The trailer is set to house a long-delayed, multiuse facility that will provide space for the Arizona Attorney General's Office, Child Protective Services, the Mohave County sheriff, Mohave County Victim Witness Program and the county attorney.
The offices are the first semipermanent, independent governmental presence in this remote area since National Guard troops and state police staged a highly criticized raid to rout polygamy 51 years ago.
"The intent of the facility is really to bring the state and the county into Colorado City," said Richard Travis, special assistant attorney general, who visited the new offices this week.
Polygamy is practiced openly in Colorado City.
The remote enclave is on the state line with Utah and is dominated by members of the Fundamentalist Church of Jesus Christ of Latter Day Saints, a religious sect that split from mainstream Mormonism after the broader church renounced polygamy.
Critics claim the church uses polygamy to justify a wide range of evils, from child rape and underage marriage to bilking public payrolls.

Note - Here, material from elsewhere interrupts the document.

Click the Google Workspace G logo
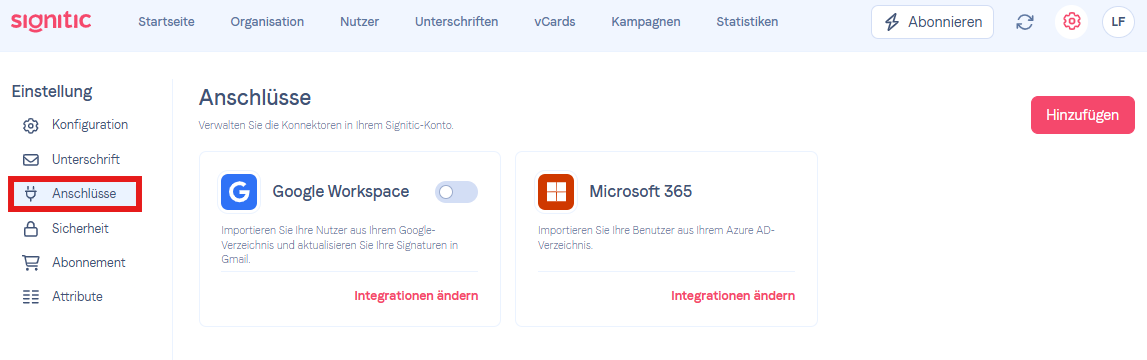This screenshot has width=1147, height=360. [239, 192]
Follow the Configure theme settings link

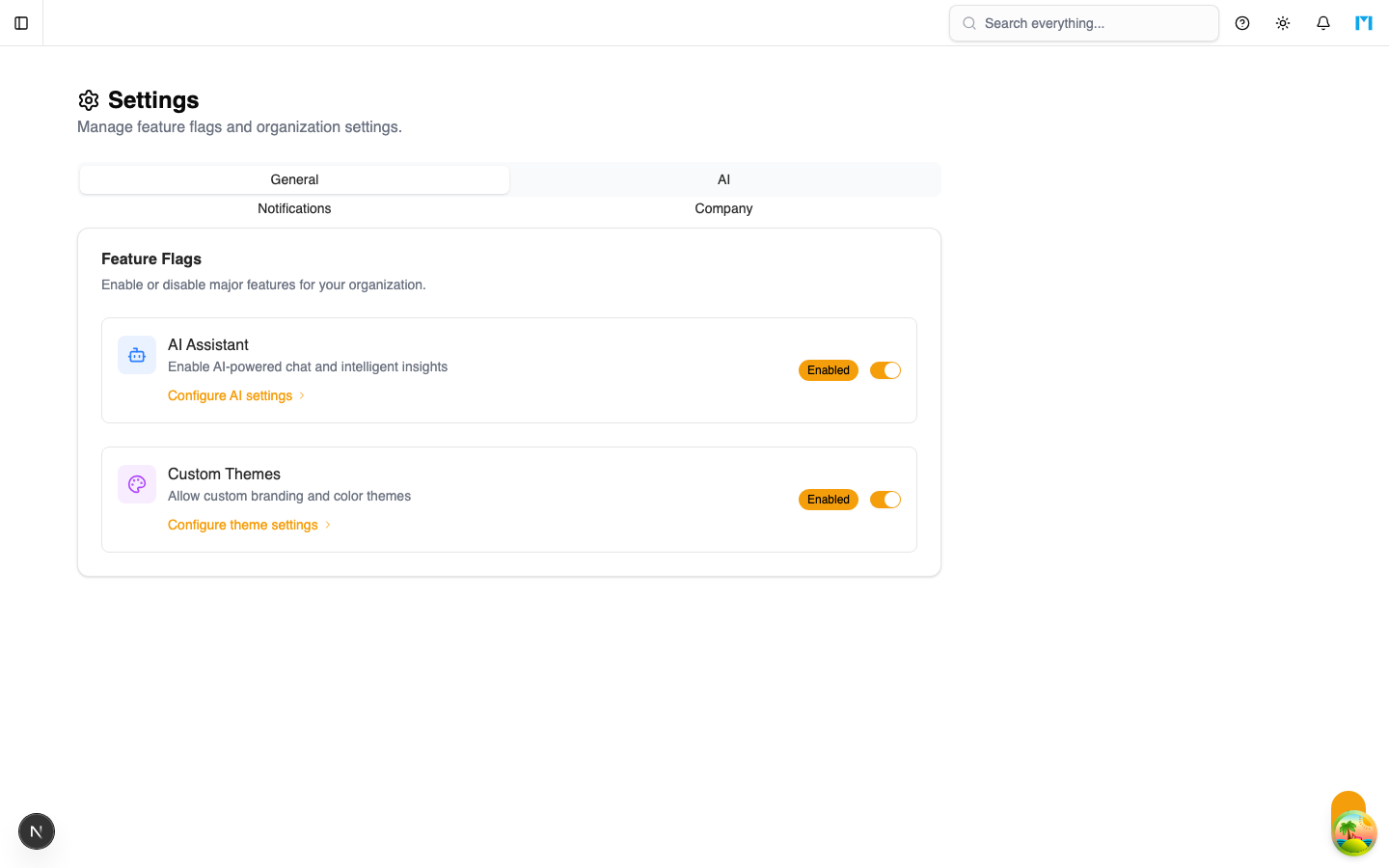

The isolation of Colorado City only helps perpetuate those suspicions.
That's why some believe the new facility could be significant.
"There is a way and a means to create change if there is a desire," said Mohave County Supervisor Pete Byers, whose district includes Colorado City, a five-hour drive from his office in Kingman.
"If you constantly pay lip service and never move forward, nothing is going to change. At least now we are moving forward."